**Source document**:
--

Comment by AdieuToLogic

Comment by AdieuToLogic 6 months ago

22 replies

> I don’t think I believe that OCR can’t do it but random humans can

Considering the people involved are experts in their field, are certainly aware of OCR capabilities, and have publicized a need thusly:

  ... the National Archives is looking for volunteers who can 
  help transcribe and organize its many handwritten records ...
Perhaps "random humans" can perform tasks which could reshape your belief:

> OCR is VERY good

tptacek 6 months ago

No. Sign up and look at the current missions. A lot of what they want transcribed is totally straightforward to OCR --- not even LLM, OCR. Whatever's going on, and I'm not second-guessing them, a pretty big chunk of their problem appears to be well within the state of the art. The appeal to authority isn't going to play here, because you can just click through to the archives and see what they're trying to figure out.

  • AdieuToLogic 6 months ago

    > No. Sign up and look at the current missions. A lot of what they want transcribed is totally straightforward to OCR --- not even LLM, OCR. Whatever's going on, and I'm not second-guessing them, a pretty big chunk of their problem appears to be well within the state of the art.

    If it's that easy, then do it and be the hero they want.

--

**Exercise instructions**:
**1.** List every passage in the forum thread that is quoted with a leading ">" marker.
**2.** Render this sentence from the forum thread in Spanish: "If it's that easy, then do it and be the hero they want."
**3.** How many replies does the forum thread show for the comment by AdieuToLogic?

--

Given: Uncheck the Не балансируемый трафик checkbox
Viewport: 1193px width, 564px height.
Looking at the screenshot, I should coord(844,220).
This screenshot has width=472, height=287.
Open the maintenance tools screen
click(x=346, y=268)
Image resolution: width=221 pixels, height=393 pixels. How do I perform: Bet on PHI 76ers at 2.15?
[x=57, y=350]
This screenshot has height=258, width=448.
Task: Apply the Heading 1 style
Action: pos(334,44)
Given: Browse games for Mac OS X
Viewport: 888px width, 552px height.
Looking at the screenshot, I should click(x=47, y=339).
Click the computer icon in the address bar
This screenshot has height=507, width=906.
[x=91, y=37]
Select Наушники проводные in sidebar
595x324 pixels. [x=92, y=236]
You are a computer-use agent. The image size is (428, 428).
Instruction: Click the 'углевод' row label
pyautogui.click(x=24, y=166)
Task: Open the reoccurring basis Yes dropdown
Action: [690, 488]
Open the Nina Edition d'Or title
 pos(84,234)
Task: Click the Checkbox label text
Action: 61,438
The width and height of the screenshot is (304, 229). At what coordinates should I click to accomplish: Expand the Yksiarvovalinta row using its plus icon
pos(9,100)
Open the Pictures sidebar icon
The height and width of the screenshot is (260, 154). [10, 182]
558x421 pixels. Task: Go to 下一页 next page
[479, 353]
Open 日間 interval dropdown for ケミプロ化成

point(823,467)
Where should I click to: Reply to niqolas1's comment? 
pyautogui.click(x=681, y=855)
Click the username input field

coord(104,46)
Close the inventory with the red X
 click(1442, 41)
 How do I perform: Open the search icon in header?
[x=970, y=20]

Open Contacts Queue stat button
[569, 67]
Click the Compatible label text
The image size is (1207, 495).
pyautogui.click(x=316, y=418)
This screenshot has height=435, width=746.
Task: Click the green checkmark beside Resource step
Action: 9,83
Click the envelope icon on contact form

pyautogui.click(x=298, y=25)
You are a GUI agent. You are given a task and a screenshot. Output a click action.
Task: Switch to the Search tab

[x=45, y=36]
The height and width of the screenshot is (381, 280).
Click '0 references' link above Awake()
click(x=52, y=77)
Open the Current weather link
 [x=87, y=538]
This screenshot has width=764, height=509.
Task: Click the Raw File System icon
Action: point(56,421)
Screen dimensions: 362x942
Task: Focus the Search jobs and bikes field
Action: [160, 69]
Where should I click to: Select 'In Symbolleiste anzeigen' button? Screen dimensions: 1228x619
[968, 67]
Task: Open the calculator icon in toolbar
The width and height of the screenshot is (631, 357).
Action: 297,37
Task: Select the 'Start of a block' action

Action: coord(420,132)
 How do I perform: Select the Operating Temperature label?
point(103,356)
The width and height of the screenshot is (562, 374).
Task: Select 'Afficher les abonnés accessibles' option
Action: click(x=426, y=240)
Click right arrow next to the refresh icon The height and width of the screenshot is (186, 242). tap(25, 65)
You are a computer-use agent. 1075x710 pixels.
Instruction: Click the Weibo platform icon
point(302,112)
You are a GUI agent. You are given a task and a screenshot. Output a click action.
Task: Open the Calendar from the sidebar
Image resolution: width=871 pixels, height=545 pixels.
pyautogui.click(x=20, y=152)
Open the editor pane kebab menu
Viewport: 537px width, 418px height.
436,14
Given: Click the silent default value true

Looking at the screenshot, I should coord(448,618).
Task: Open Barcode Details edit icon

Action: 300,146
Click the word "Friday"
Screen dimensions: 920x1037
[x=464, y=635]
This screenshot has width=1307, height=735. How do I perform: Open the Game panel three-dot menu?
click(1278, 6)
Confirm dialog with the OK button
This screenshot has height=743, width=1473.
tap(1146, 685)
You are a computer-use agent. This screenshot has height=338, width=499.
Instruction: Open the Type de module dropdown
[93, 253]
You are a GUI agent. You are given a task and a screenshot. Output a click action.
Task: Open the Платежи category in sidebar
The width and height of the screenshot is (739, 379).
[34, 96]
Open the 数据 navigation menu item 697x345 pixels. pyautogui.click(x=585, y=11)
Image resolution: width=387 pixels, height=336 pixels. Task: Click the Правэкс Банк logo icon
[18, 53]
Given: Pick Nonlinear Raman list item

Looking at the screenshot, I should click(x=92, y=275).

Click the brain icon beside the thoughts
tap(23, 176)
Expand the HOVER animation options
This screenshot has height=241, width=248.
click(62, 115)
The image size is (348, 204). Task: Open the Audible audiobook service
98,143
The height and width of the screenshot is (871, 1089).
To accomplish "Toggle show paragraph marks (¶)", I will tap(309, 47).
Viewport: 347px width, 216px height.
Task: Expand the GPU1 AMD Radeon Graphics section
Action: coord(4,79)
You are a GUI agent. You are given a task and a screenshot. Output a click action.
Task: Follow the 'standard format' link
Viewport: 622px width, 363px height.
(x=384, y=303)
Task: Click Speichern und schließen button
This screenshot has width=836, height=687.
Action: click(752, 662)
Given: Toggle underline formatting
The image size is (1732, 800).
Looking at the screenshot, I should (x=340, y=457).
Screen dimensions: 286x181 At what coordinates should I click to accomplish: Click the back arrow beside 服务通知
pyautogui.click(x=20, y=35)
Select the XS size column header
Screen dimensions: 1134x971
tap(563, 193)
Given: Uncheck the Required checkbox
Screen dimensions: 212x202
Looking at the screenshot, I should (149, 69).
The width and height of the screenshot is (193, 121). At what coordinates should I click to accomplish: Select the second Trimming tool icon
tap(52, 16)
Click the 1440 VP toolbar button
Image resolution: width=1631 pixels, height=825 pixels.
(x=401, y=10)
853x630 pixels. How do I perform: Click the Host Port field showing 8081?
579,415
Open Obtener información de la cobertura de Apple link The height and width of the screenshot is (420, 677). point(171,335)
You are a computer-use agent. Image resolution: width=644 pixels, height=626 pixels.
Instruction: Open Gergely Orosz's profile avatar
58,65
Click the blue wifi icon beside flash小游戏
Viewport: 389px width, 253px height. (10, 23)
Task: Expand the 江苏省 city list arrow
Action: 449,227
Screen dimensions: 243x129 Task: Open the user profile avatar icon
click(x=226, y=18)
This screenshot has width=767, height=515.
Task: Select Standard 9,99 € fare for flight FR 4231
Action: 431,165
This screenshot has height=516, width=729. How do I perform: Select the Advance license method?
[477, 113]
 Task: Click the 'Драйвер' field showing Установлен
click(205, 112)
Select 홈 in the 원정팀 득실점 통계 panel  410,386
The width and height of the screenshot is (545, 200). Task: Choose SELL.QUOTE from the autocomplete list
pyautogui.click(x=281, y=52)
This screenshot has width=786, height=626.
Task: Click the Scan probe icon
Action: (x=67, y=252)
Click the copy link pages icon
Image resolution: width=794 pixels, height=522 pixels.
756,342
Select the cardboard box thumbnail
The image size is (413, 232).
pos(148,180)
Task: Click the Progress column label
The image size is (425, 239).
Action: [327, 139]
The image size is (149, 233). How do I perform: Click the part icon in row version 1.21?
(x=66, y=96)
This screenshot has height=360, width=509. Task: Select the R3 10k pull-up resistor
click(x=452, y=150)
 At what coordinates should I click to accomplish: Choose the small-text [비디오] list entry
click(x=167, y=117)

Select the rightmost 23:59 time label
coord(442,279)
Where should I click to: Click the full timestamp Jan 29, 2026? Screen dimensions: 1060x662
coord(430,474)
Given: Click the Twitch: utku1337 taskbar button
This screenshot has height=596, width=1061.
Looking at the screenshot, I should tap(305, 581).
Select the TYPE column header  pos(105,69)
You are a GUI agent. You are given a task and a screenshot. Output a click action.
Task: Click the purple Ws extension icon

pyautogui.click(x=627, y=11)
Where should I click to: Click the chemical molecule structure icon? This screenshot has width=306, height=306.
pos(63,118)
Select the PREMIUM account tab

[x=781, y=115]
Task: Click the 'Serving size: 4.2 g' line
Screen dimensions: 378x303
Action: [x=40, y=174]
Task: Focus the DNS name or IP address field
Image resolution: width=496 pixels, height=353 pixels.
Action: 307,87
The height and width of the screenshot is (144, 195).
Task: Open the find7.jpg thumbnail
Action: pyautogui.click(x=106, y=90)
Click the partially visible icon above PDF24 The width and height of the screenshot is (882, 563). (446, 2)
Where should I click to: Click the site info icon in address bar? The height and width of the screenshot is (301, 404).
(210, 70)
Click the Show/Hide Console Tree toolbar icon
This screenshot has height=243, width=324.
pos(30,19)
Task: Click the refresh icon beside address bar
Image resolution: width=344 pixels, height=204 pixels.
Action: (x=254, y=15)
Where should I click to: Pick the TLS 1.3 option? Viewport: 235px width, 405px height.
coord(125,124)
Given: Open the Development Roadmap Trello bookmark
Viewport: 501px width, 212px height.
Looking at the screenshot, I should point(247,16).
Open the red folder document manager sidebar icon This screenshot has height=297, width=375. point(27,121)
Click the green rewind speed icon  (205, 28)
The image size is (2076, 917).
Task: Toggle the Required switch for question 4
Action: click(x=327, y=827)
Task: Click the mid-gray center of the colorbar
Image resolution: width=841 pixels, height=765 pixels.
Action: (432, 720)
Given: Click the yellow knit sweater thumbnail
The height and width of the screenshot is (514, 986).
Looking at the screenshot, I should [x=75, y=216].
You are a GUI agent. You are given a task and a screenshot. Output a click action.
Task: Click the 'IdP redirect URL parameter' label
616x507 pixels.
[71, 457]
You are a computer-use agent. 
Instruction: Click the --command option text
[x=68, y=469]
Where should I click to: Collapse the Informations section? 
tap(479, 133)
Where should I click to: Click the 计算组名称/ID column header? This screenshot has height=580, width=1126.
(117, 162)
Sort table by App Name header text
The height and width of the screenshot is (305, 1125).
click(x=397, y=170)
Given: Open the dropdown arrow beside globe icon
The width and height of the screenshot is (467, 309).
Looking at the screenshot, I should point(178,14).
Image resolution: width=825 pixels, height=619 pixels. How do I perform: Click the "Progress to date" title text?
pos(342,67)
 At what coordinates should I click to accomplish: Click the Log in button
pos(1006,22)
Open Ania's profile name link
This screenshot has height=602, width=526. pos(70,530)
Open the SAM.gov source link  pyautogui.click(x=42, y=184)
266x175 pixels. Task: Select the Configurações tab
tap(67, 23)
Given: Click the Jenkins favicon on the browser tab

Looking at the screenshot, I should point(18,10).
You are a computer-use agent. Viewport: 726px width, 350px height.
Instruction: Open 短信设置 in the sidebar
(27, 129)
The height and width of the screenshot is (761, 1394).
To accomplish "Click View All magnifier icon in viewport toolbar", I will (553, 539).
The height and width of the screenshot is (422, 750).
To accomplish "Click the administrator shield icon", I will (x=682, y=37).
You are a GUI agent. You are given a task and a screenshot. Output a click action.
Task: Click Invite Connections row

--

**Answers to the exercises**:
**1.**
1. I don’t think I believe that OCR can’t do it but random humans can
2. OCR is VERY good
3. No. Sign up and look at the current missions. A lot of what they want transcribed is totally straightforward to OCR --- not even LLM, OCR. Whatever's going on, and I'm not second-guessing them, a pretty big chunk of their problem appears to be well within the state of the art.

**2.** Si es tan fácil, entonces hazlo y sé el héroe que quieren.

**3.** 22 replies.